• _PAGE TEXT_:
** Begin **

Derivative of a product and derivative of quotient of functions theorem: I don't understand its proof
The derivative product rule is a special case of the congruence product rule for rings, i.e.
Product Rule $\rm\quad\ a\equiv a_1,\; b\equiv b_1 \;\Rightarrow\;\; ab \equiv a_1 b_1$
Proof: $\rm\quad\; ab-a_1 b_1 \equiv a(b-b_1)+(a-a_1)b_1 \equiv 0 \quad$ QED
Thus $\rm\ \ f(x+t) \equiv \: f(x) + f'(x) \; t \;\pmod {t^2}$
and $\rm\ \ \ \,g(x+t) \equiv g(x) + g'(x) \; t \;\pmod {t^2}$
$\rm\ \ \Rightarrow\ \ f(x+t)g(x+t) \:\equiv\: f(x)g(x) + (f'(x)g(x) + f(x)g'(x)) \; t \:\;\pmod {t^2}$
$\rm\displaystyle\ \Rightarrow\ \ \frac{f(x+t)g(x+t)\: - \:f(x)g(x)}{t} \equiv\: f'(x)g(x) + f(x)g'(x) \quad\:\pmod t$
In fact this is how one universally defines derivatives in formal polynomial rings $\rm R[x]$, e.g. see here. This yields a purely algebraic approach to polynomial derivatives - devoid of limits or other topological notions.
The ring $\rm R[t]/t^2 \;$ is known as the algebra of dual numbers over the ring $\rm R$. This ring and its higher order analogs $\;\rm R[t]/t^n \;$ prove quite useful when studying (higher) derivations algebraically since they provide convenient algebraic models of tangent / jet spaces. E.g. as above, they permit easy transfer of properties of homomorphisms to derivations -- see for example section 8.15 in Jacobson, Basic Algebra II.

** End **

• _DATA EXTRACT_:
** Begin **

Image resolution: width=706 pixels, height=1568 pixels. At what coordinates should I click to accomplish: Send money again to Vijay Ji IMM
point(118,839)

** End **

• _DIRECTIONS_:
a – List, in order, the modulus given for each congruence that states "mod" in the page text about the product rule.
b – Repeat word for word the portion of the page text about the product rule starting with "Product Rule $\rm\quad\" and going on through "other topological notions.".

• _PROBLEM SOLUTIONS_:
a – t², t², t², t

b –
Product Rule $\rm\quad\ a\equiv a_1,\; b\equiv b_1 \;\Rightarrow\;\; ab \equiv a_1 b_1$
Proof: $\rm\quad\; ab-a_1 b_1 \equiv a(b-b_1)+(a-a_1)b_1 \equiv 0 \quad$ QED
Thus $\rm\ \ f(x+t) \equiv \: f(x) + f'(x) \; t \;\pmod {t^2}$
and $\rm\ \ \ \,g(x+t) \equiv g(x) + g'(x) \; t \;\pmod {t^2}$
$\rm\ \ \Rightarrow\ \ f(x+t)g(x+t) \:\equiv\: f(x)g(x) + (f'(x)g(x) + f(x)g'(x)) \; t \:\;\pmod {t^2}$
$\rm\displaystyle\ \Rightarrow\ \ \frac{f(x+t)g(x+t)\: - \:f(x)g(x)}{t} \equiv\: f'(x)g(x) + f(x)g'(x) \quad\:\pmod t$
In fact this is how one universally defines derivatives in formal polynomial rings $\rm R[x]$, e.g. see here. This yields a purely algebraic approach to polynomial derivatives - devoid of limits or other topological notions.